Exports, particularly commodities sales, have been a bright spot in the U.S. economy. The U.S. Department of Agriculture on Thursday forecasted that agriculture exports for the 2012 fiscal year would be the $134.5 billion, the second highest on record and significant to states like Montana, which exports more than 85 percent of its wheat.
Baucus said the Colombian Free Trade Agreement should boost Montana grain sales. Canada entered a free trade agreement with Colombia nearly a year ago, which has given that country a competitive edge in wheat sales. Colombia’s trade agreement activated this spring with the United States levels the playing field, Baucus said.

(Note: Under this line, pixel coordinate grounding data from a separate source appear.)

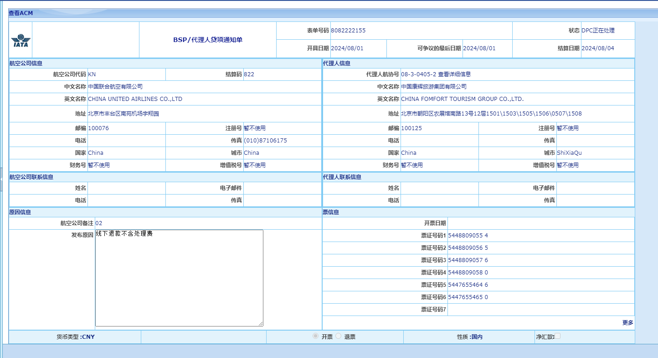Click inside the 发布原因 text area
Viewport: 658px width, 358px height.
click(x=179, y=278)
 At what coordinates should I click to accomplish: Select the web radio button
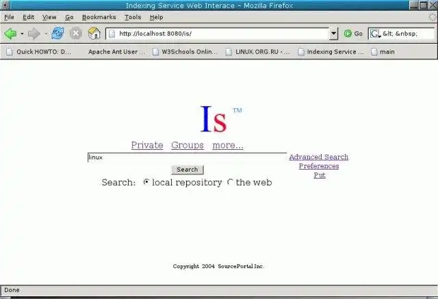(230, 182)
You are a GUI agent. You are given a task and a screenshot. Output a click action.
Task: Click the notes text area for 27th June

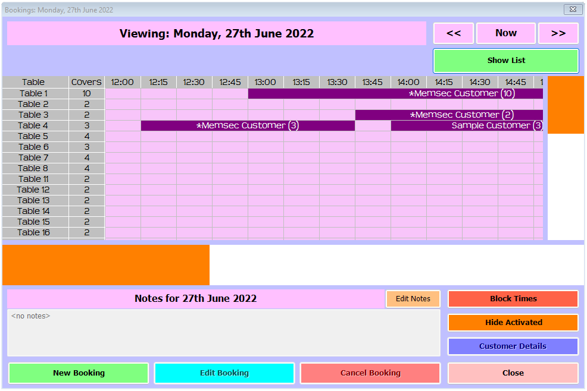[x=223, y=333]
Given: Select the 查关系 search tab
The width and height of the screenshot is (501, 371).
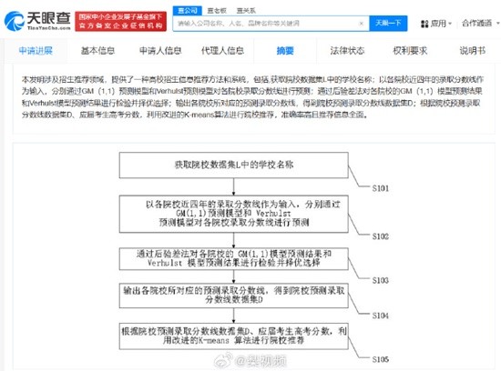Looking at the screenshot, I should point(246,11).
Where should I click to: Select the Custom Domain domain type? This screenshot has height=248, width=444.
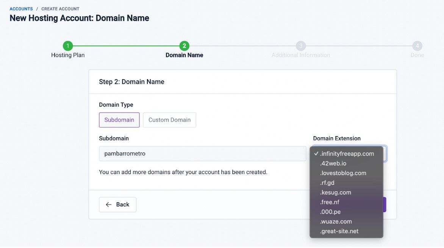(169, 120)
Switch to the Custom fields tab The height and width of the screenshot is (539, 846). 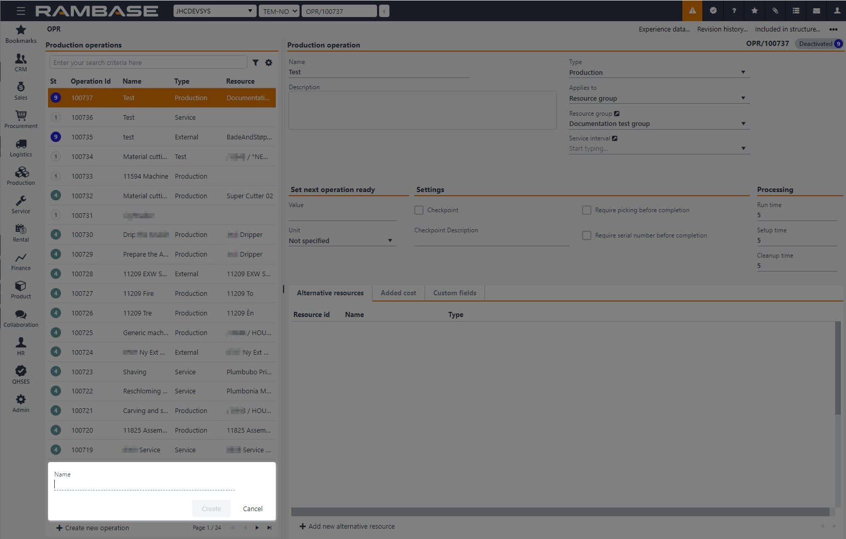pos(455,293)
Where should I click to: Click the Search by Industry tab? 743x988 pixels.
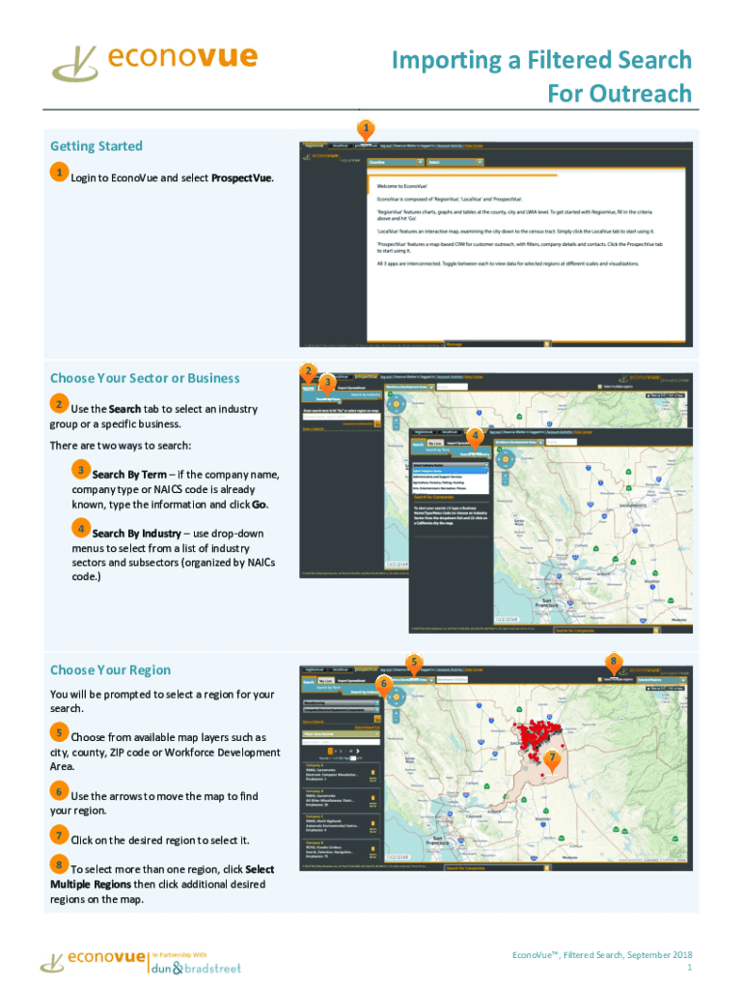tap(365, 691)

Globally, there has been a flurry of trade agreements negotiated as nations reposition their footing in a changing global economy. China with a rising middle class and an economy growing as fast as 9 percent a year is aggressively seeking trade agreements, Baucus said, adding that he’s urged Congress and President Barack Obama not to delay on negotiating agreements for the United States.
With a U.S. trade agreement in the bag, Colombia is now negotiating with China. Brazil, the world’s seventh largest economy, is also a trade target of the United States and China. Earlier, Baucus negotiated better trade for U.S. beef in Chile, an arrangement that started with a small Montana cattle sale, similar to the one Thursday between Silva and the McMillans.
“China is making agreements worldwide. China is gaining a foothold on all continents to secure sources of raw materials,” Baucus said. “It’s very important for the United States strategically to be developing agreements, particularly in South America, because if we don’t someone else will.”
The most important reason for eliminating trade barriers is jobs, Baucus said. The tour continues Friday in Bozeman.